Bau der Autobahn auf Fuerteventura zwischen Caldereta und Flughafen dauert länger und wird teurer

Autobahn-Baustelle-Fuerteventura

Die kanarische Regierung hat eine Änderung des Bauprojekts für die Straßenverbindung zwischen Puerto del Rosario und La Caldereta auf Fuerteventura endgültig genehmigt. Durch die Anpassungen steigen die Kosten um rund 8,65 Millionen Euro. Gleichzeitig verschiebt sich die geplante Fertigstellung der Bauarbeiten auf den 31. Oktober 2027.

Die Generaldirektion für Straßeninfrastruktur (Dirección General de Infraestructura Viaria) des kanarisches „Ministerium“ (consejería) für öffentliche Arbeiten, Wohnungsbau und Mobilität hat die !Modifikation Nummer 1“ für das Bauvorhaben „Puerto del Rosario-La Caldereta, Umgehungsstraße der FV-1, FV-3 und FV-2“ (Puerto del Rosario-La Caldereta, variante de las FV-1, FV-3 y FV-2) genehmigt.

Die zusätzlich genehmigten Kosten belaufen sich auf exakt 8.652.976,16 Euro einschließlich der kanarischen Mehrwertsteuer IGIC.

Gesamtkosten steigen auf mehr als 100 Millionen Euro

Die Änderung entspricht einer Kostensteigerung von 9,4 Prozent gegenüber dem ursprünglichen Budget.

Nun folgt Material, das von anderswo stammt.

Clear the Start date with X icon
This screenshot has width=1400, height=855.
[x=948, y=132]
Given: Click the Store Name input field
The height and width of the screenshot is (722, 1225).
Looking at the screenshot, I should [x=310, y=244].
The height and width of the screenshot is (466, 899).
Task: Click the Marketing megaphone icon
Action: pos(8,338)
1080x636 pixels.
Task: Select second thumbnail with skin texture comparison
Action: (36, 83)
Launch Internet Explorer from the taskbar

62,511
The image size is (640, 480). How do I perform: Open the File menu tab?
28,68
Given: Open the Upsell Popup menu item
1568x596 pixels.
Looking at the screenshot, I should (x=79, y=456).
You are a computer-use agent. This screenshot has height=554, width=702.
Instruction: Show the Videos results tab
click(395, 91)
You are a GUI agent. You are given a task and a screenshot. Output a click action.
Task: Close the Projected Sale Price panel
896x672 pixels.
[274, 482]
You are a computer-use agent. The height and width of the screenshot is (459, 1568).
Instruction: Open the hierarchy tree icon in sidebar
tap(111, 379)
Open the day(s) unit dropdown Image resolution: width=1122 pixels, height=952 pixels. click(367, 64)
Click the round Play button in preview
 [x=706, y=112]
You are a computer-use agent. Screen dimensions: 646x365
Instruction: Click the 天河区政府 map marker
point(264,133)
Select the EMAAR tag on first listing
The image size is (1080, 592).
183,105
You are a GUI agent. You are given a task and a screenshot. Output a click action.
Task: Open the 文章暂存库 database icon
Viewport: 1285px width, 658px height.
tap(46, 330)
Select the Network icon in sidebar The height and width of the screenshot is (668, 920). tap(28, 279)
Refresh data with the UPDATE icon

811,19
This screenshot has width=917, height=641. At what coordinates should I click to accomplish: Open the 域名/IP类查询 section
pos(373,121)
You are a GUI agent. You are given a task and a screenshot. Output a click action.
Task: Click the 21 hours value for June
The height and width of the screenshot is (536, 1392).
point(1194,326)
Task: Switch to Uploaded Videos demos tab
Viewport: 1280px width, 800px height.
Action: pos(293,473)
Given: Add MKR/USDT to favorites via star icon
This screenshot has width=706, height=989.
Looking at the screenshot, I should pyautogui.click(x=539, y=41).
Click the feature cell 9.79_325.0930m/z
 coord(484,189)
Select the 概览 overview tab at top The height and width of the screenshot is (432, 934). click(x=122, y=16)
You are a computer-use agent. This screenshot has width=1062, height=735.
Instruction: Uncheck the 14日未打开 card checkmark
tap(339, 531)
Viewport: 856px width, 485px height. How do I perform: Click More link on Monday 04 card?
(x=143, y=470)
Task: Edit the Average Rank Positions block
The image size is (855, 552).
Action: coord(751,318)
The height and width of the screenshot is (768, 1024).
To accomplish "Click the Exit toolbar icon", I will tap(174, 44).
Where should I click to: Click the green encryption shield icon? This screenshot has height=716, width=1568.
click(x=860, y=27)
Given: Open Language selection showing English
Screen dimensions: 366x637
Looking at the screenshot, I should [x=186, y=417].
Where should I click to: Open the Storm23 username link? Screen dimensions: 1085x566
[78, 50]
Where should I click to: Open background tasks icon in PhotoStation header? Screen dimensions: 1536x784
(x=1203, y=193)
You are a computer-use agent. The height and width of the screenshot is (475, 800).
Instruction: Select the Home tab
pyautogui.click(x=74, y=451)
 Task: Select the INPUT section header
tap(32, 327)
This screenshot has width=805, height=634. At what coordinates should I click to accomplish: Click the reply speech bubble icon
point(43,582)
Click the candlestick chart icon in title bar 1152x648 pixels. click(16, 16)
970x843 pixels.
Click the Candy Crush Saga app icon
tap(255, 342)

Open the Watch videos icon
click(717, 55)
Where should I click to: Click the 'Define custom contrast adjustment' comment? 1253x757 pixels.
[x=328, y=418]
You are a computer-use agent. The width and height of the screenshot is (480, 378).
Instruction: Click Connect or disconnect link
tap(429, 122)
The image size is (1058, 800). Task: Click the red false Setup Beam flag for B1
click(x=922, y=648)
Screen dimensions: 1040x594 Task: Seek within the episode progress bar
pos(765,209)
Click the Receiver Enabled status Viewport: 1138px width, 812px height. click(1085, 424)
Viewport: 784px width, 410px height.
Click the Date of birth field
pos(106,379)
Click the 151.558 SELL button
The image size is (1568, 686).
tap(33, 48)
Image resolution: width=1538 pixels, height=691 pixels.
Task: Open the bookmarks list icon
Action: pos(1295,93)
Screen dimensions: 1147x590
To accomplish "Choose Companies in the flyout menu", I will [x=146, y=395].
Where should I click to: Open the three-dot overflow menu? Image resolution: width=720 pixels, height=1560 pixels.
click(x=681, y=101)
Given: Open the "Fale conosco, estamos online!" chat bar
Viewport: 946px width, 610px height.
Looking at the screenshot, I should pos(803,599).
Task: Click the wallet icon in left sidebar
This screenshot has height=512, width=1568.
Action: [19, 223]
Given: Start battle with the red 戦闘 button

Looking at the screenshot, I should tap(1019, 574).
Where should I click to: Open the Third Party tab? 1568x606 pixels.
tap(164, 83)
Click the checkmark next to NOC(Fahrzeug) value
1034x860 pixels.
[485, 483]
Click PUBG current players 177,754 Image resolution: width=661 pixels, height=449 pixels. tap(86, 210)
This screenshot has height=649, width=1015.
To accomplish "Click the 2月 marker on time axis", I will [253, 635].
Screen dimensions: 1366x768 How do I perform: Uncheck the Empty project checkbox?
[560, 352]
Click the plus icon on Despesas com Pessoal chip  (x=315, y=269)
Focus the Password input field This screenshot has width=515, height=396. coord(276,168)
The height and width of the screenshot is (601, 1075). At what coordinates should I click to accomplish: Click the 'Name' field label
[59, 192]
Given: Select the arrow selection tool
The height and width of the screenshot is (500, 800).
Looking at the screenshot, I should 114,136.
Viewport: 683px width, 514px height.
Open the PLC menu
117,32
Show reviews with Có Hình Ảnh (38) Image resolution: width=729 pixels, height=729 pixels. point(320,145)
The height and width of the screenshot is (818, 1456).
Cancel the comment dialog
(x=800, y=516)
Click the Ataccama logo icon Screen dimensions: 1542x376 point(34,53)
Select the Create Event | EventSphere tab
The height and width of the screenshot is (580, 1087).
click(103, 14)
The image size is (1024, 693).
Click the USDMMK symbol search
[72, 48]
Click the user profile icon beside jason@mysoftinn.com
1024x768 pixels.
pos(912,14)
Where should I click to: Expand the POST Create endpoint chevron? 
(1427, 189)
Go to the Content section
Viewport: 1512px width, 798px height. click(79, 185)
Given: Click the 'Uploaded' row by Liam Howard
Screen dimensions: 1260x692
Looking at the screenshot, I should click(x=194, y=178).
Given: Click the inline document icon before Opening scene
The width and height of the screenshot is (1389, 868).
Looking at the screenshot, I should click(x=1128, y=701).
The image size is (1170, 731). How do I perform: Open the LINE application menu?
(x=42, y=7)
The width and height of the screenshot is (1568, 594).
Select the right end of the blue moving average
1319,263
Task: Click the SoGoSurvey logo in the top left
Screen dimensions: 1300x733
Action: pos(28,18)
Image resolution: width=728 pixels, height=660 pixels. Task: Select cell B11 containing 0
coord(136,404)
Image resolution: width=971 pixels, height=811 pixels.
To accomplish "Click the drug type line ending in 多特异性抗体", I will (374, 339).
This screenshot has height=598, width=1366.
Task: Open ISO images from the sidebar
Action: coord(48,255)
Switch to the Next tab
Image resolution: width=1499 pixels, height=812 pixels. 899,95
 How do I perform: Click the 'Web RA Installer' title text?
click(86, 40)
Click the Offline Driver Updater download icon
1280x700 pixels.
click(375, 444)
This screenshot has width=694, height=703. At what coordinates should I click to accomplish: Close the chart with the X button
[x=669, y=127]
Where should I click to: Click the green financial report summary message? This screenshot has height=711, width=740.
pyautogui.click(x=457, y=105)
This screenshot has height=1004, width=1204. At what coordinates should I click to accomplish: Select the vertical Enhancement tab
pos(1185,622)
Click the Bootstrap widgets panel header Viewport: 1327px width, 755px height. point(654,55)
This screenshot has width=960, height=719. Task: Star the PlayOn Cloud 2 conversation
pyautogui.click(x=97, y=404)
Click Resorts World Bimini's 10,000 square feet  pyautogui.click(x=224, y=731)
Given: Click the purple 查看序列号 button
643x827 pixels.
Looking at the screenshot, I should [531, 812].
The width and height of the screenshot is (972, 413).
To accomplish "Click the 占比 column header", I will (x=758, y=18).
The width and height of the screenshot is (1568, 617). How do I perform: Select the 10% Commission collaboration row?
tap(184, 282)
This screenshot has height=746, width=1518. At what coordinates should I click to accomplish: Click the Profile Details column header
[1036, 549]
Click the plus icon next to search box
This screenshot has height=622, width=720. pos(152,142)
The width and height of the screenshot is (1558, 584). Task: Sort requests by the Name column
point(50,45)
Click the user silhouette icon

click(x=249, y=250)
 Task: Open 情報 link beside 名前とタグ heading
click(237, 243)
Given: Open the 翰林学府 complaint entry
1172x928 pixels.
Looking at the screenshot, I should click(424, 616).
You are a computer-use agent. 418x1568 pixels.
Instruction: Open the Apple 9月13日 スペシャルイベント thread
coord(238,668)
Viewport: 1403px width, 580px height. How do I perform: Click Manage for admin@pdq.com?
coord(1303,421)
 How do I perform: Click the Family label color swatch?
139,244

Damit erhöht sich die Auftragssumme auf insgesamt 100.751.879,70 Euro einschließlich IGIC.

Mit der Projektänderung wurde auch der Zeitplan angepasst. Nach dem neuen Arbeitsprogramm sollen die Bauarbeiten am 31. Oktober 2027 abgeschlossen sein.

Grund für die Mehrkosten sind nach Angaben der kanarischen Regierung verschiedene Anpassungen, die aufgrund von Umständen erforderlich wurden, die sich erst während der Ausführung der Arbeiten gezeigt haben.

Dazu gehören Maßnahmen im Zusammenhang mit vorhandenen Versorgungsleitungen und anderen betroffenen Infrastrukturen, Verkehrsumleitungen, die Instandhaltung und Unterhaltung der FV-3 sowie Änderungen an Drainage bzw. Entwässerungsanlagen, Fahrbahnbefestigungen und Stützmauern.

Änderungen am Anschluss La Hondura

Eine der konkreten Änderungen betrifft die Bauweise einiger ursprünglich für den Verkehrsknoten La Hondura vorgesehener Stützmauern. Die zunächst geplanten bewehrten Erdwände werden durch Mauern aus Zyklopenbeton mit sichtbarer Natursteinoberfläche ersetzt.

Darüber hinaus umfasst die Projektänderung Arbeiten zur Verlegung oder Anpassung von Versorgungsinfrastruktur, die vom Straßenbau betroffen ist, im ursprünglichen Projekt jedoch nicht berücksichtigt worden war.

Die Änderungen sollen es ermöglichen, die Bauausführung an die tatsächlichen Bedingungen anzupassen, die während der bisherigen Arbeiten festgestellt wurden.